AI has already passed many significant milestones. In 1997, for example, DeepBlue, an AI Chess engine, defeated then World Chess Champion Gary Kasparov over six games by 3.5 to 2.5. Today, there is not a player in the world who can beat the most advanced chess engines even a single time. Artificial intelligence has also conquered traditional card games such as solitaire and poker.

Why does it matter that AI can defeat any chess grandmaster or the World Champion Go player? They are, after all, just games.

It has to do with the learning capabilities of AI. If, in a short time of running hundreds of thousands of simulations, a machine can learn how to beat humans who have dedicated their lives to perfecting their chess game, then imagine what it can achieve in the medical, automotive, and entertainment industries – to name a few.

Chess and Go mastery is a big win for AI. However, those are two-player, zero-sum games. All the information needed to win is there, and for the computer to learn is just a matter of brute force computation. On the other hand, there is a game that presents a much more complex problem – Hanabi.

AI takes on Hanabi

Hanabi is a card game developed in France that requires a wide range of human abilities to play. Here’s a brief overview:

A group of players is dealt cards. They can all see the other player’s hands but cannot see their own. The point of the game is to use hints and strategy – working with the other players – to correctly organize the cards in their hands.

That’s the gist of it, anyway.

For artificial intelligence, a game like this poses some serious challenges. And wherever there’s a good challenge, you can be sure some savvy scientists are not far away champing at the bit to take it on. Google Brain and DeepMind are those savvy scientists in this scenario, and they have set out to develop an AI that can learn how to play and master Hanabi.

Hanabi’s main hurdle is how a player needs to interact with the game and other players to win.

In games like Chess and Solitaire, the game’s information is all available. Becoming proficient is only a matter of hours spent and moves calculated. In Hanabi, it’s another story.

There is incomplete information. Players don’t know what cards are in their hands, and there is no way to get a fully concrete answer except by deciphering the hints from other players and remembering clues throughout the game.

Those are fundamentally human qualities. To solve the problem, researchers plan to approach it using the “Theory of Mind.” In its most basic form, the theory of mind is the ability to see the world from another person’s perspective.

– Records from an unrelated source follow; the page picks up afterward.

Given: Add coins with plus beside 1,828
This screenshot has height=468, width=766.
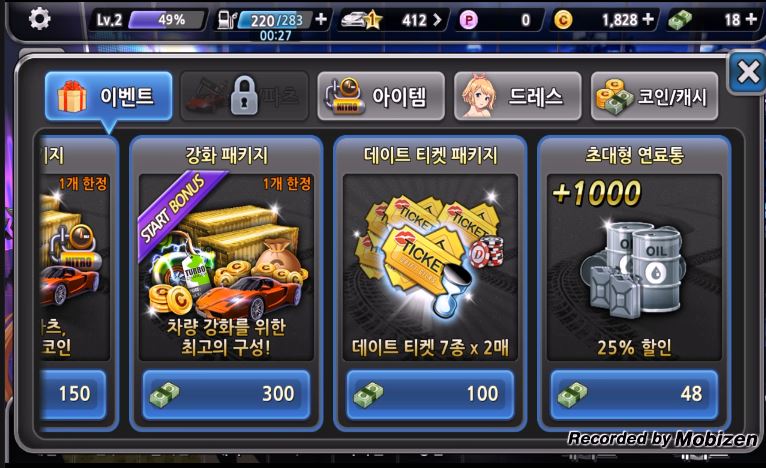Looking at the screenshot, I should click(648, 19).
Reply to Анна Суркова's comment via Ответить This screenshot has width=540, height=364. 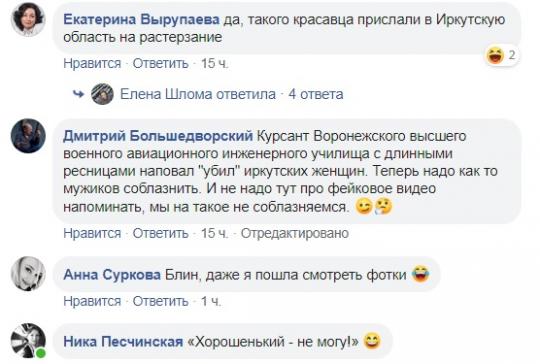point(160,301)
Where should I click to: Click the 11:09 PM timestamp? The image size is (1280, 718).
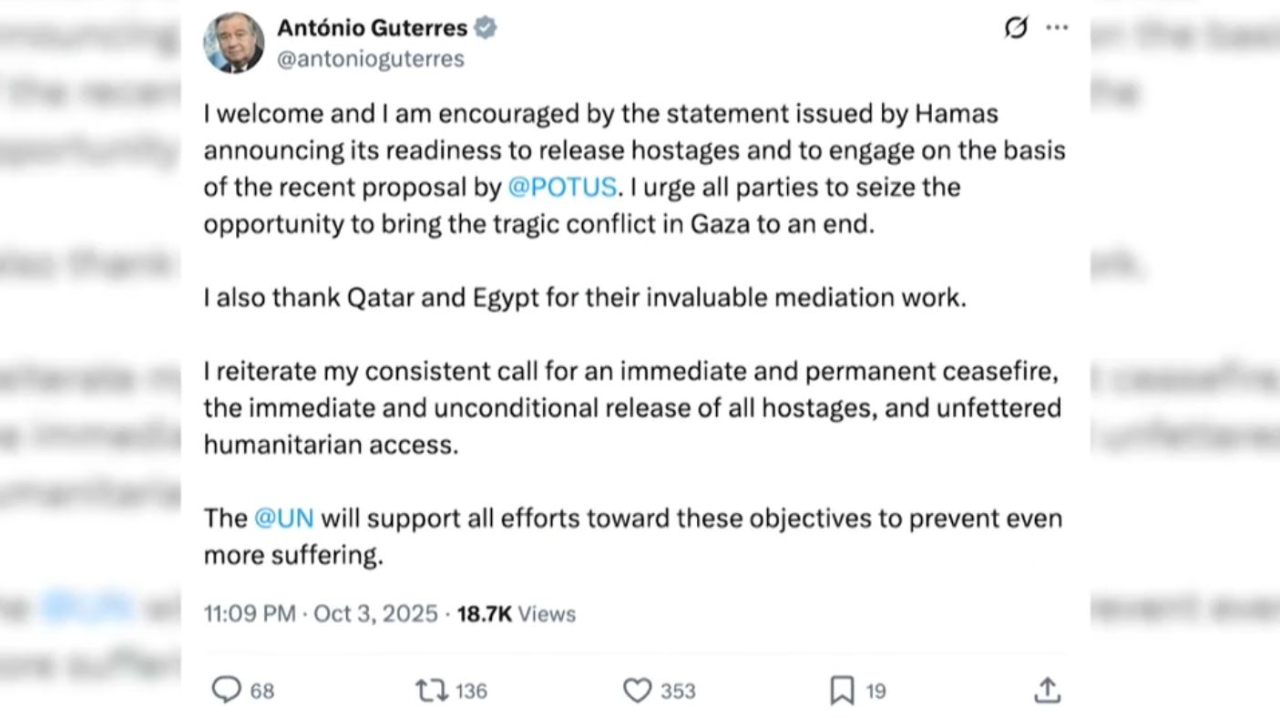[250, 614]
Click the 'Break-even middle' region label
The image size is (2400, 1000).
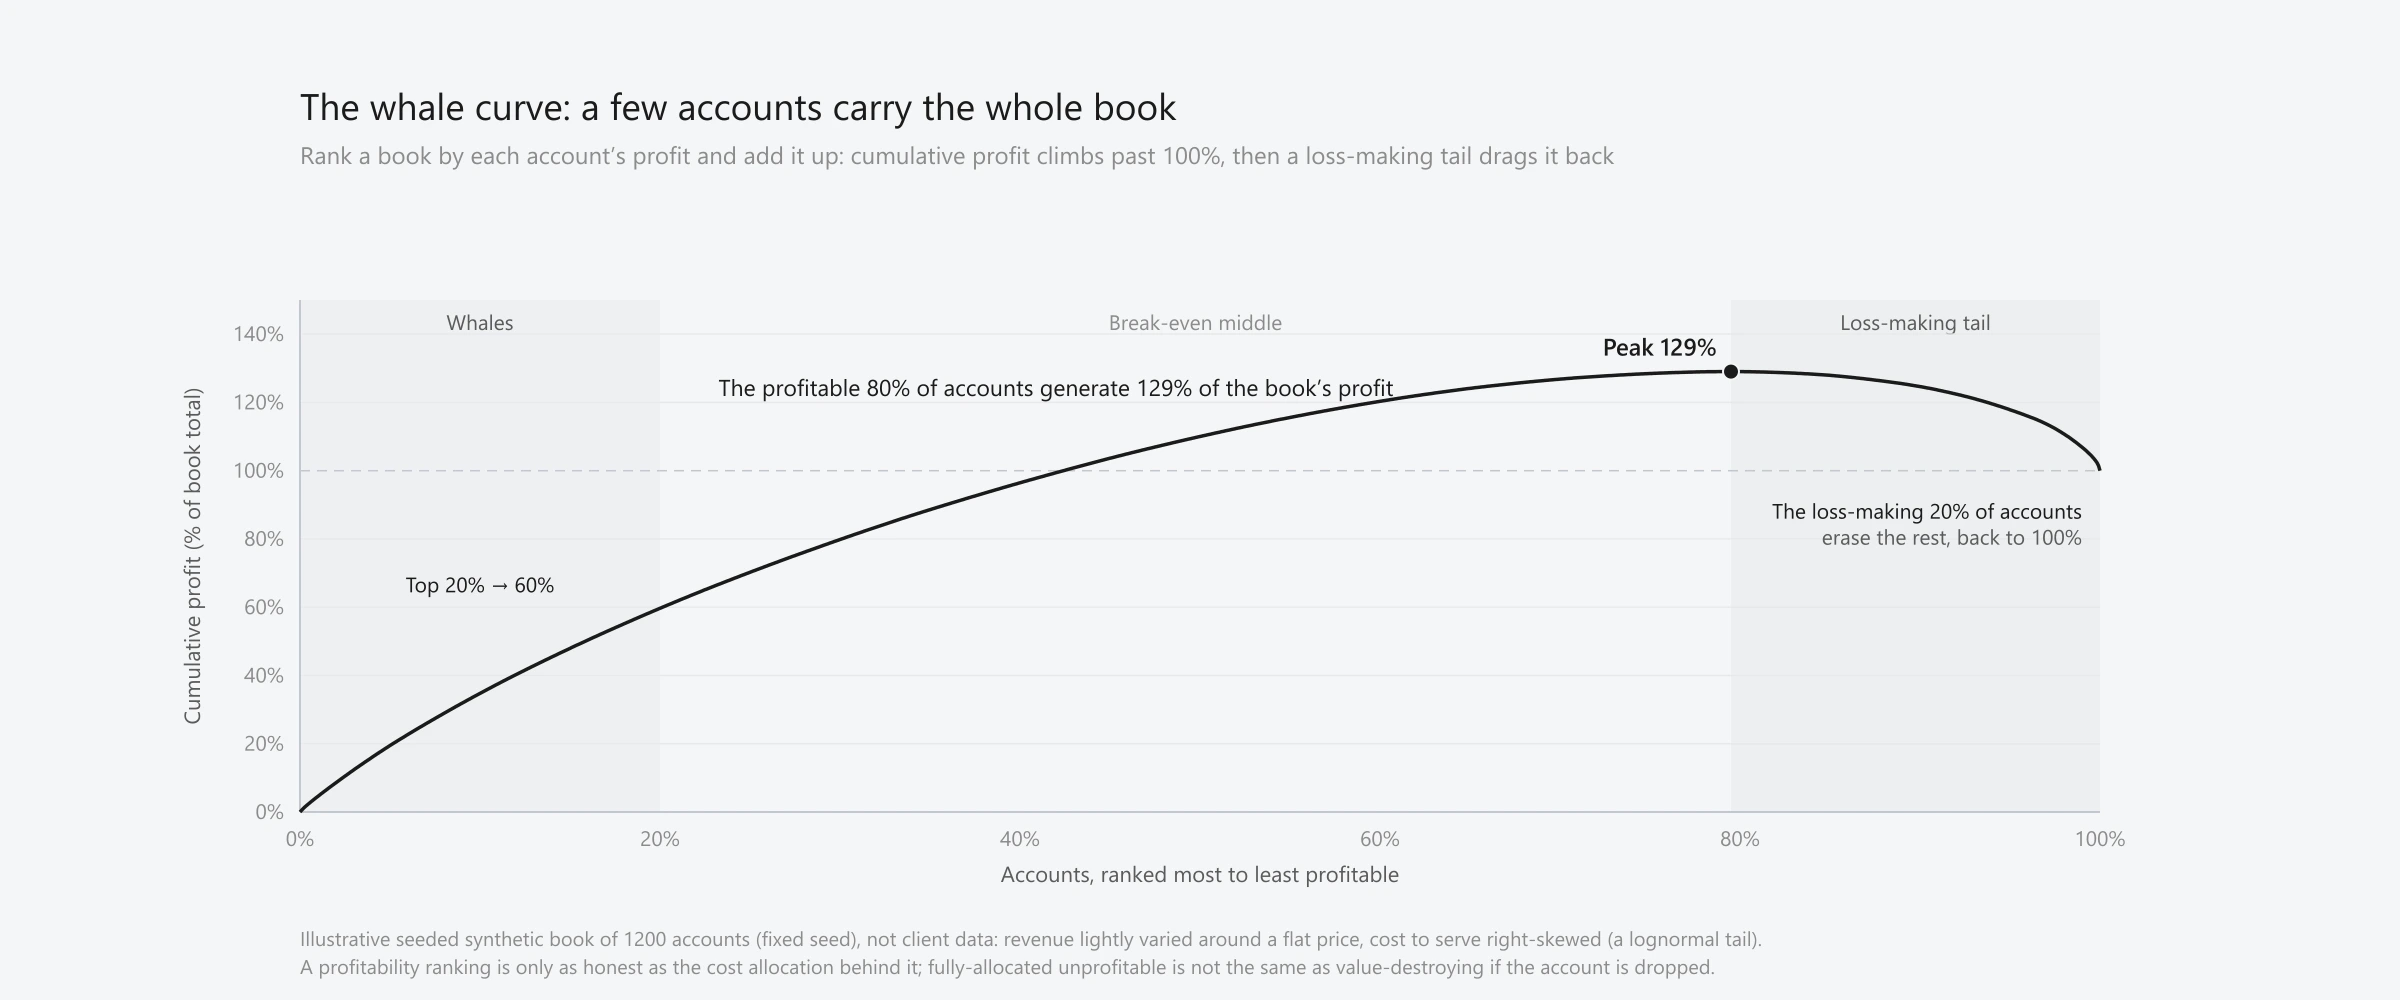(1195, 323)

New algorithmic advancements will also be needed to address these new challenges, which will necessitate the integration of several AI fields, such as reinforcement learning and game theory. Emergent communication—the study of how communication develops between numerous AI agents in collaborative settings—will also be required.

So what’s next for AI?

If recent advancements in the AI industry are any indication of what the future holds, artificial intelligence is bound to find its way into even more aspects of our lives. From self-driving cars to sophisticated disease mapping, AI has a lot of room to grow, and countless more sectors around the world look set to take advantage of this exciting new tech.